Since working here I’ve seen quite a few people being fired and they’re always escorted out. Are they allowed to come back to the store to shop, be a regular guest?


----------



## NKG (May 5, 2022)

TMnoob said:


> Since working here I’ve seen quite a few people being fired and they’re always escorted out. Are they allowed to come back to the store to shop, be a regular guest?


Yes. Girl stole a bunch of stupid stuff and started shopping again 2 years later. Ap would watch them but that's all that could be done. Normally they don't come back to the store they stole at.


----------



## buliSBI (May 6, 2022)

Depends.  If the offense is serious enough or mgmt can make the decision to issue a No Trespass for a period of time.


----------



## jackandcat (May 10, 2022)

I've wondered specifically if former ETLs who got fired or "asked to resign" are barred from shopping at the Target where they used to work?  We've had a lot of ETLs voted off the island in the past year, and I never see them show up as guests.


----------



## Zxy123456 (May 10, 2022)

jackandcat said:


> I've wondered specifically if former ETLs who got fired or "asked to resign" are barred from shopping at the Target where they used to work?  We've had a lot of ETLs voted off the island in the past year, and I never see them show up as guests.


As long as they weren’t fired for theft I see no reason why they can’t shop at Target. If I was fired from Target I wouldn’t want to shop there, I’m sure you past ETL’s feel the same.


----------



## MrT (May 10, 2022)

Depends on what you are fired for had a friend in hs fired for stealing a giftcard that was left behind by a guest.  They were not allowed to come back for 10 years.  If you got fired they would be notified if you were not allowed on the premises again and for how long.


----------



## countingsheep (May 19, 2022)

They usually will tell you how long your banned from the store. Or all targets depending on the reason for firing.

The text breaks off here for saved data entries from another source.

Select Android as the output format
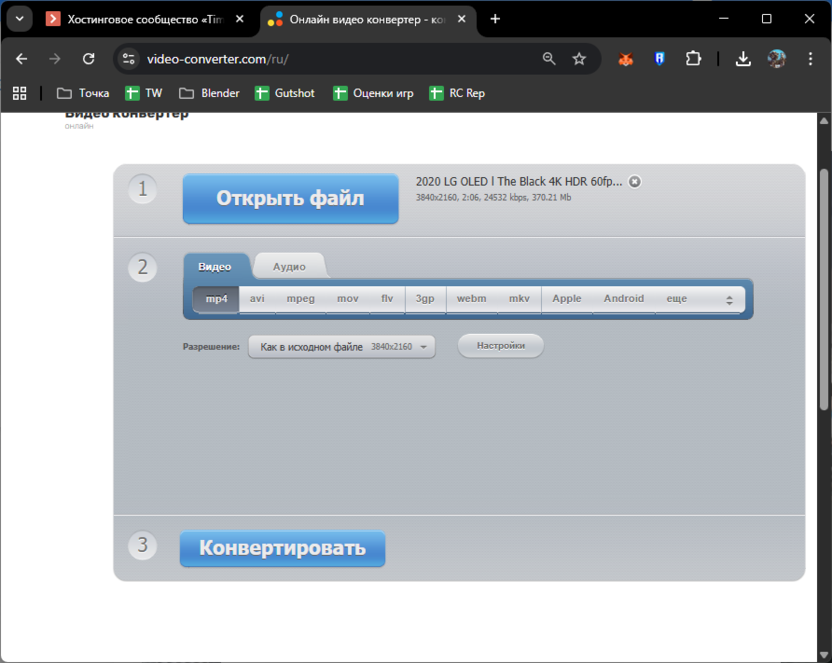coord(623,298)
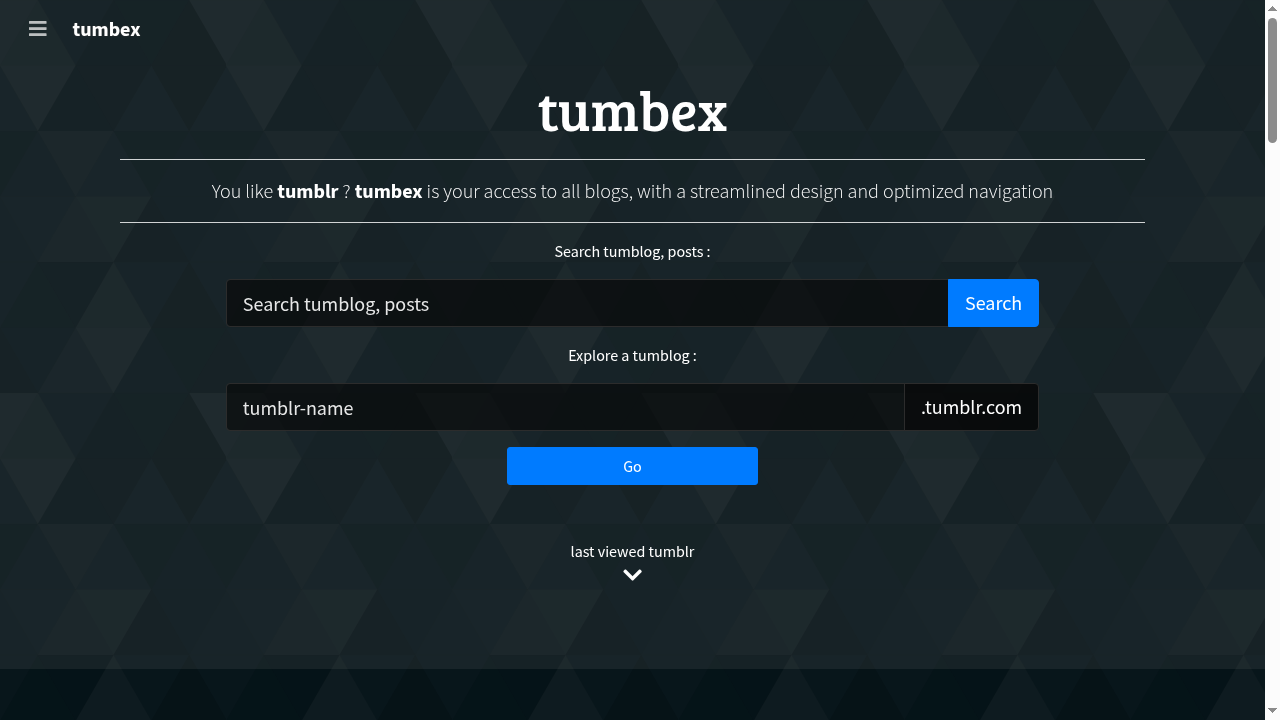Select the Explore a tumblog label
The height and width of the screenshot is (720, 1280).
coord(632,355)
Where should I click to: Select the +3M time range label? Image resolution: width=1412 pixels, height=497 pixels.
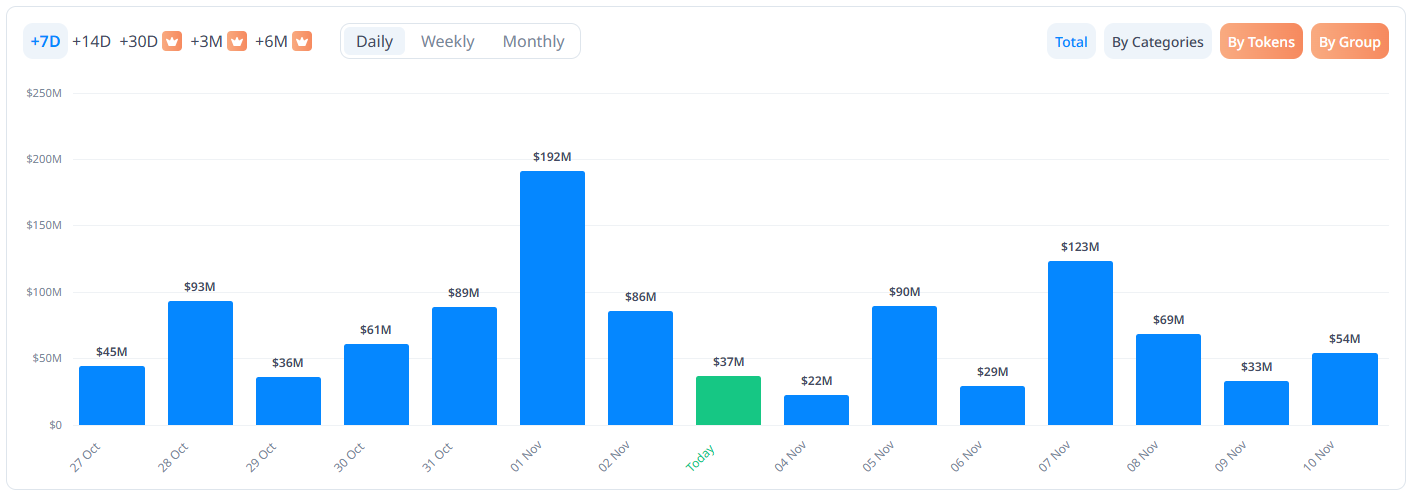206,41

Most people arent dumb enough to come back though.


----------



## Rastaman (May 19, 2022)

Spot will take anyone's money.


----------



## sbrando7 (May 19, 2022)

If you are fired from a company for any reason, why would you ever go back?  Even if the firing is your fault, why would you ever go back?

If that company does not want you as an employee, why would you spend your money to help that company make a profit.

There is nothing that is so exclusive to Target that you can't find the same item or something extremely similar somewhere else.  Plus, every company price matches so you can go somewhere else and still pay Target's prices.


----------